In a country that has long suffered from electricity shortages, many North Koreans are taking power into their hands by installing cheap household solar panels to charge mobile phones and light up their homes.
Apartment blocks in Pyongyang and other cities are increasingly adorned with the panels, hung from balconies and windows, according to recent visitors to the isolated country and photographs obtained by Reuters.
"There must be at least a threefold increase in solar panels compared to last year,'' Simon Cockerell, who visits North Korea regularly as general manager of Beijing-based Koryo Tours, told Reuters from Pyongyang. "Some are domestically made, so that may have driven prices down.''
The soaring sales of the panels reflect rising demand for electricity in North Korea as incomes rise and people buy electronic goods like mobile phones and media players that need regular charging. North Korea, one of the poorest countries in the world, is home to 2.5 million mobile phone users, about 10 percent of the population.
Once reserved for Workers' Party cadres, solar panels and voltage stabilizers are now sold openly both in markets and in the hardware sections of Pyongyang department stores, where small 20-watt panels cost just under 350,000 won ($44 at the widely used black market exchange rate, where a dollar is worth about 8,000 won, instead of the official 96 won).
Obtaining accurate data from North Korea is difficult, but roughly 10 percent to 15 percent of urban apartments in a series of recent photographs in North Korean cities obtained by Reuters appeared to have small solar panels attached to windows or balconies.
Private solar panels are not illegal in authoritarian North Korea, where in recent years the government has tacitly allowed greater economic freedoms. However, some local authorities may demand a bribe for permission to install them, a defector said.

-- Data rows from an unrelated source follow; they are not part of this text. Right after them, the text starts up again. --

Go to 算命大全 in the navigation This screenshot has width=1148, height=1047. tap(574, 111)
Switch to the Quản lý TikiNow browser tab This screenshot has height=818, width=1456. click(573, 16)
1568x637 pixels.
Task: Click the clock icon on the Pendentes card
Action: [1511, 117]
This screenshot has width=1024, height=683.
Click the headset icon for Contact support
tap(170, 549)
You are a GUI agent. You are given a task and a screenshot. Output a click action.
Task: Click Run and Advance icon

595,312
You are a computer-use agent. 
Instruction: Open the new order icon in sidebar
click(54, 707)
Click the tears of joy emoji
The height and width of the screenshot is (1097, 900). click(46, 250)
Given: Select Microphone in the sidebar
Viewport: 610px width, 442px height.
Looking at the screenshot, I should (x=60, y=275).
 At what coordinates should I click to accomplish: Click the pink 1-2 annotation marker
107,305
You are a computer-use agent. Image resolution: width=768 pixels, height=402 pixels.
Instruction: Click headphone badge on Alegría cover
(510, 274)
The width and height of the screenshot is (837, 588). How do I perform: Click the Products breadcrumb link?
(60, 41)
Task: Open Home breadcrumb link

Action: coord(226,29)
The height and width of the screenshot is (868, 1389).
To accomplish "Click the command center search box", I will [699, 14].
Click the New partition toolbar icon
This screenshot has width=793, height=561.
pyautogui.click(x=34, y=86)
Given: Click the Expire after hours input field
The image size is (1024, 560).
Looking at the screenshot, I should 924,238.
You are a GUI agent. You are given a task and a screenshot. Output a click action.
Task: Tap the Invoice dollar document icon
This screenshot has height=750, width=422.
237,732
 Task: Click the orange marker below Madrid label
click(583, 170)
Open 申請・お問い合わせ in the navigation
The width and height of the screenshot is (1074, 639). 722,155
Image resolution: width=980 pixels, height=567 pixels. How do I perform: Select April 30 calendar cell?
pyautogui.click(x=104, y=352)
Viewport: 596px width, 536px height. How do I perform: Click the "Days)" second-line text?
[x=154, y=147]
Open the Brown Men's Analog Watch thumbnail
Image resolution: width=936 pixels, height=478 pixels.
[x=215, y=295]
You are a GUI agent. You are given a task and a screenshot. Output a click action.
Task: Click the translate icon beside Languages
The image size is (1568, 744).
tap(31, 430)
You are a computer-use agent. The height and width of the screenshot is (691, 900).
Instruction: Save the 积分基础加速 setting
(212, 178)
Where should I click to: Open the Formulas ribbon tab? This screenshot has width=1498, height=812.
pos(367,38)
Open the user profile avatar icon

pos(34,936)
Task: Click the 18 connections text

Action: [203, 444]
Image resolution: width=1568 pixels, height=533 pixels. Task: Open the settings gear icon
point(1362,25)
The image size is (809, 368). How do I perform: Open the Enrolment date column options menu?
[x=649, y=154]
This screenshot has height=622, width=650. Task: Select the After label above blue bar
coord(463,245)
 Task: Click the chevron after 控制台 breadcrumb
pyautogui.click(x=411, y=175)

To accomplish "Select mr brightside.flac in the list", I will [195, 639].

Electricity supply in North Korea is prioritized for factories or areas of political importance, but those with money or connections are often able to tap those lines illegally.
The country could be generating about 33 terawatt-hours of electricity a year, or just 7 percent of what South Korea generates, according to Tristan Webb, a former British Foreign Office analyst who visited North Korean power plants in 2013.